Excerpt:
================================

Tuesday, October 16th, 2018
Code Breaker

Code Breaker: Increase Creativity, Remix Assessment, and Develop a Class of Coder Ninjas! by Brian Aspinall shares his experiences and those of some colleagues in the process of teaching coding from kindergarten to high school. It deals with computational thinking which is a fundamental skill at the heart of engineering and mathematics. It includes coding and much more, and can even happen without technology. Make sure your school has a few copies.

Preface

  • We live in an era of access as answers to knowledge-based questions can be quickly retrieved. As for coding, we have been teaching that in many forms since the 1960s. Like many, Brian is a self-taught coder. He offers ten reasons for teaching coding. They include building self-confidence, allowing students to create, self-expression, teaching storytelling, opportunities for risk-taking, reinforcing math principles, and teaching problem-solving. It is required for many future jobs, developing teamwork, and helping humanity.

================================

Material supplied:
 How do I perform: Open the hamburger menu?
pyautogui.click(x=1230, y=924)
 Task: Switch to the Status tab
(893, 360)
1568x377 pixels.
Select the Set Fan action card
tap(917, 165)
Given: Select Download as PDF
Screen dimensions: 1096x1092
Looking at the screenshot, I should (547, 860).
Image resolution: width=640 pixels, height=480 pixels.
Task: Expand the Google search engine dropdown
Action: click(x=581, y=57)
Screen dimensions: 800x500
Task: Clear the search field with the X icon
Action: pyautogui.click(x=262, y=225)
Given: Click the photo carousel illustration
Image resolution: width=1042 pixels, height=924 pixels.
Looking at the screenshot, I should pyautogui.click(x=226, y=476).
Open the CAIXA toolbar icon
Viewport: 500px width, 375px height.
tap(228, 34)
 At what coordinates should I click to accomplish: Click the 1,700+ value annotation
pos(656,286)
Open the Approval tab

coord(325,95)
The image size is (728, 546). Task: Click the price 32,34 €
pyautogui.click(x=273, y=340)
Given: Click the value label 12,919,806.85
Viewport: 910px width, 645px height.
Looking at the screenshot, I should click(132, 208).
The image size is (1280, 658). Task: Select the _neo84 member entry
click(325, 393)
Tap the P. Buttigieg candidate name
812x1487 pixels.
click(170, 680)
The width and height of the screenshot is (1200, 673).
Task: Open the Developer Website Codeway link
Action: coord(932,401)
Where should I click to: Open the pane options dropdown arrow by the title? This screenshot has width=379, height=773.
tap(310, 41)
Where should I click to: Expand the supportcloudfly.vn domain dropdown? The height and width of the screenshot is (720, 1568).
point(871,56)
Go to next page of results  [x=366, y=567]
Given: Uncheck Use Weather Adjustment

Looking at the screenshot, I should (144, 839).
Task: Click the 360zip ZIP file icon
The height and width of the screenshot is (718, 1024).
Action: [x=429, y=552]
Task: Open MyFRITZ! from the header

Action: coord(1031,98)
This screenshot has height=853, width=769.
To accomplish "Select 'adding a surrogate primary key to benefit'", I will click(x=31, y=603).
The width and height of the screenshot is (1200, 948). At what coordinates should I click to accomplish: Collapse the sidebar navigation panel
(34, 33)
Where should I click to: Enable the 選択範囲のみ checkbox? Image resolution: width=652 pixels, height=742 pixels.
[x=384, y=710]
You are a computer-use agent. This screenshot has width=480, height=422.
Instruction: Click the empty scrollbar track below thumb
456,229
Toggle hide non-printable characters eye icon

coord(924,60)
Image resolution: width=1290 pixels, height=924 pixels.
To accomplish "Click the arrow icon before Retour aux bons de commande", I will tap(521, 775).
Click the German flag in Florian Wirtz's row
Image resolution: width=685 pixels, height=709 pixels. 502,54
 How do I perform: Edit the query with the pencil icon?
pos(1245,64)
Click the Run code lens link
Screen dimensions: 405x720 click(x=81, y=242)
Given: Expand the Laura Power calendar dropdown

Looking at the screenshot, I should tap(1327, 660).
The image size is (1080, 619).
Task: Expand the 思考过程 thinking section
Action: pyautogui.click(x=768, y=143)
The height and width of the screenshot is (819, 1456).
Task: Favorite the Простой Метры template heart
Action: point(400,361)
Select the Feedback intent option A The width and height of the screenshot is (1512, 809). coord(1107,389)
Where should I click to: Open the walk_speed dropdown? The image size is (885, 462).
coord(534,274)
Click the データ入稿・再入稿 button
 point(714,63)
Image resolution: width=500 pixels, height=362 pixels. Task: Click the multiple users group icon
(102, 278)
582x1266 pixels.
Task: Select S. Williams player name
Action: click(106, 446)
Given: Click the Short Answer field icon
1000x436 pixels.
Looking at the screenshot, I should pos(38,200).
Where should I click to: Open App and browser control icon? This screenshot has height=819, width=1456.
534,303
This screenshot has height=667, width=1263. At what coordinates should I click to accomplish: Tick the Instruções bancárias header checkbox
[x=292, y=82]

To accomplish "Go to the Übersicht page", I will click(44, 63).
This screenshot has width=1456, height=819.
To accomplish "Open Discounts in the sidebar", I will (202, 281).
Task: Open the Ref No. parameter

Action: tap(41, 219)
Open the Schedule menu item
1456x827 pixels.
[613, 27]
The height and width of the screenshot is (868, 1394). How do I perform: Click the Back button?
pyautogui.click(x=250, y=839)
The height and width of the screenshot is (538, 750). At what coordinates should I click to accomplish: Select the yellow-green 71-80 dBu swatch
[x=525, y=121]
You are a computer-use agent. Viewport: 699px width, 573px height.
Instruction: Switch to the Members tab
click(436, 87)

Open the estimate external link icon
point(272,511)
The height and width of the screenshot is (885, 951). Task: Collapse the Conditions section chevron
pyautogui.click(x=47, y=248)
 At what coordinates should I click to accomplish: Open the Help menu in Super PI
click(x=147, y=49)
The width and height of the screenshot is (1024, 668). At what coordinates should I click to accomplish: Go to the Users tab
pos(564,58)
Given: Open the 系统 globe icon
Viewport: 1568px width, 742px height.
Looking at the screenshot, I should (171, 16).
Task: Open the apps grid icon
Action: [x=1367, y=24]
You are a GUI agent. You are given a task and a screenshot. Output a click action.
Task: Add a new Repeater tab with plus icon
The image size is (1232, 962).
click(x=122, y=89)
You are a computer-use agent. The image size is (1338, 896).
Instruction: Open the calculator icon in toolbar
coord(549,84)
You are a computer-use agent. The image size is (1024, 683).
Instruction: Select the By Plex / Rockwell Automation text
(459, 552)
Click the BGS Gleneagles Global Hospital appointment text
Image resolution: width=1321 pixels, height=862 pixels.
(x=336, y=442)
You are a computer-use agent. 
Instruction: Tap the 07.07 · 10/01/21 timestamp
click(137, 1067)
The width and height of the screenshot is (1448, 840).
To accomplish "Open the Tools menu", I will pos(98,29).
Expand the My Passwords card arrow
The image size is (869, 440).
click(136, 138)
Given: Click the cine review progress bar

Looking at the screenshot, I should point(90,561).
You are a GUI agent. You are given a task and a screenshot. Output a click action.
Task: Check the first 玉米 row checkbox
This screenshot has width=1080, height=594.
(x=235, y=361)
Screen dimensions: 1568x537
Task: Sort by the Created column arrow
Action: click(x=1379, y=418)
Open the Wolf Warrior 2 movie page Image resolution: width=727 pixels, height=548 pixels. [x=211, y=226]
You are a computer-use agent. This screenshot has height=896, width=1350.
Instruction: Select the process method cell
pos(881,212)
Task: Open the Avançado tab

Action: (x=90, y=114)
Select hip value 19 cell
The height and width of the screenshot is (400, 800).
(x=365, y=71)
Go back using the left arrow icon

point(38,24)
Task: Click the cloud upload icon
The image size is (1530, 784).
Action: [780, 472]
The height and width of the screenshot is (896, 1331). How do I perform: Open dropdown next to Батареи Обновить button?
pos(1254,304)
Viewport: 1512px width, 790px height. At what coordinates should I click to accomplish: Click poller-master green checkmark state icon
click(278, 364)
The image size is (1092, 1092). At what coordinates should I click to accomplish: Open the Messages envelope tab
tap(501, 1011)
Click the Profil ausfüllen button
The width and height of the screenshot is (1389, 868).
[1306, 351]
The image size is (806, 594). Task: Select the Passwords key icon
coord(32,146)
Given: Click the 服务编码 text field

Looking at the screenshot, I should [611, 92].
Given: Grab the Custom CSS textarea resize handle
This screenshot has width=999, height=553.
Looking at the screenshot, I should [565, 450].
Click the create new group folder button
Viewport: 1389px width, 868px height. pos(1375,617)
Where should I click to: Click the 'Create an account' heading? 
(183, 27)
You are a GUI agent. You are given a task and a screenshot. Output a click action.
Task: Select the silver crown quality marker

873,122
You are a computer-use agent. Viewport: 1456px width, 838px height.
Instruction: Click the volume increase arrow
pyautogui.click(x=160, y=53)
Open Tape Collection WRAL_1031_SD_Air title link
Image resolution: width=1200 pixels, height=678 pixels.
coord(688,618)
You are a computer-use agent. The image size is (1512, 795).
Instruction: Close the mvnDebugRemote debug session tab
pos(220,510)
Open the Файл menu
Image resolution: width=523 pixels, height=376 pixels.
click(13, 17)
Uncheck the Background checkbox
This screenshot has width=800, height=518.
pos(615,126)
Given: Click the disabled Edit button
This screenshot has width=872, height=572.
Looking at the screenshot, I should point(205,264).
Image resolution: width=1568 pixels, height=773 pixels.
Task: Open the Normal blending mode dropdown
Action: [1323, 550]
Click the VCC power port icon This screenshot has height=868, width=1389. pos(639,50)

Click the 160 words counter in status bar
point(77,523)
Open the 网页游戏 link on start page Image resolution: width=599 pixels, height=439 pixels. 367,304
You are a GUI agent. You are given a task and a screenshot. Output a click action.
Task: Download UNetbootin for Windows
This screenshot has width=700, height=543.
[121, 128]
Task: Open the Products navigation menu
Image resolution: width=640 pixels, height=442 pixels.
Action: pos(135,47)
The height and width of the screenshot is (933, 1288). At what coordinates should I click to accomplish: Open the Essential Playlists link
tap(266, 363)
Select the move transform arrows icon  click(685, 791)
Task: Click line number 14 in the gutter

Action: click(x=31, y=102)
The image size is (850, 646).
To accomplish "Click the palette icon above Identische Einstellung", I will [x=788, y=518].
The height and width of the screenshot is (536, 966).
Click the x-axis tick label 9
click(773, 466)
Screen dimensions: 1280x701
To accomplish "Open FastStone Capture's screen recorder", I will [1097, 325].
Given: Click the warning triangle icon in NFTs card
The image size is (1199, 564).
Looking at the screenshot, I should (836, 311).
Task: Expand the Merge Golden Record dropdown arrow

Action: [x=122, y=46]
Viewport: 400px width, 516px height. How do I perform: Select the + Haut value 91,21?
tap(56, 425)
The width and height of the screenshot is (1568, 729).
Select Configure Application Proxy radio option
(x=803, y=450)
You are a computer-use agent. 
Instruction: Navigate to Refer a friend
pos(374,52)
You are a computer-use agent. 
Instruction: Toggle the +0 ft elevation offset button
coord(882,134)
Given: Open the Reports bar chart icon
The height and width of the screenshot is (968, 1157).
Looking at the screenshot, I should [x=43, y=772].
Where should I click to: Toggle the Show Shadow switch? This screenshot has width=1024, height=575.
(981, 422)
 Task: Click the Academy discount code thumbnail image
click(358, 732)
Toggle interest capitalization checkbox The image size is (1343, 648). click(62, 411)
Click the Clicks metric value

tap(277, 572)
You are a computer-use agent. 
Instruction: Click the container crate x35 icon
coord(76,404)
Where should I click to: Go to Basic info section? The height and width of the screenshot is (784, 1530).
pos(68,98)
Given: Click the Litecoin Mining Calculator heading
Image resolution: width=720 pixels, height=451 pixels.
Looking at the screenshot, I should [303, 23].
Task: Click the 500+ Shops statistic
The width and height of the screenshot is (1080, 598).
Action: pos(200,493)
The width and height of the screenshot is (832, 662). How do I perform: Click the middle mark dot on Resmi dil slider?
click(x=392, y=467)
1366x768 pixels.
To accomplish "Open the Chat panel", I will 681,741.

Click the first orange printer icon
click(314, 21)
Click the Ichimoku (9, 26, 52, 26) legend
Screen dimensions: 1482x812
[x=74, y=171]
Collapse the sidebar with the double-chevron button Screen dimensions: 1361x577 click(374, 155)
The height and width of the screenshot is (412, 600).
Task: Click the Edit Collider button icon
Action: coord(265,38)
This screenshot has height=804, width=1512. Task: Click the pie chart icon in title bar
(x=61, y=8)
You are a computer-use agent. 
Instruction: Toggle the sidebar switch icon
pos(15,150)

================================

What to produce: The Code Breaker post above gives the book's full subtitle. List the three things that subtitle promises.

Answer to this task:
- Increase Creativity
- Remix Assessment
- Develop a Class of Coder Ninjas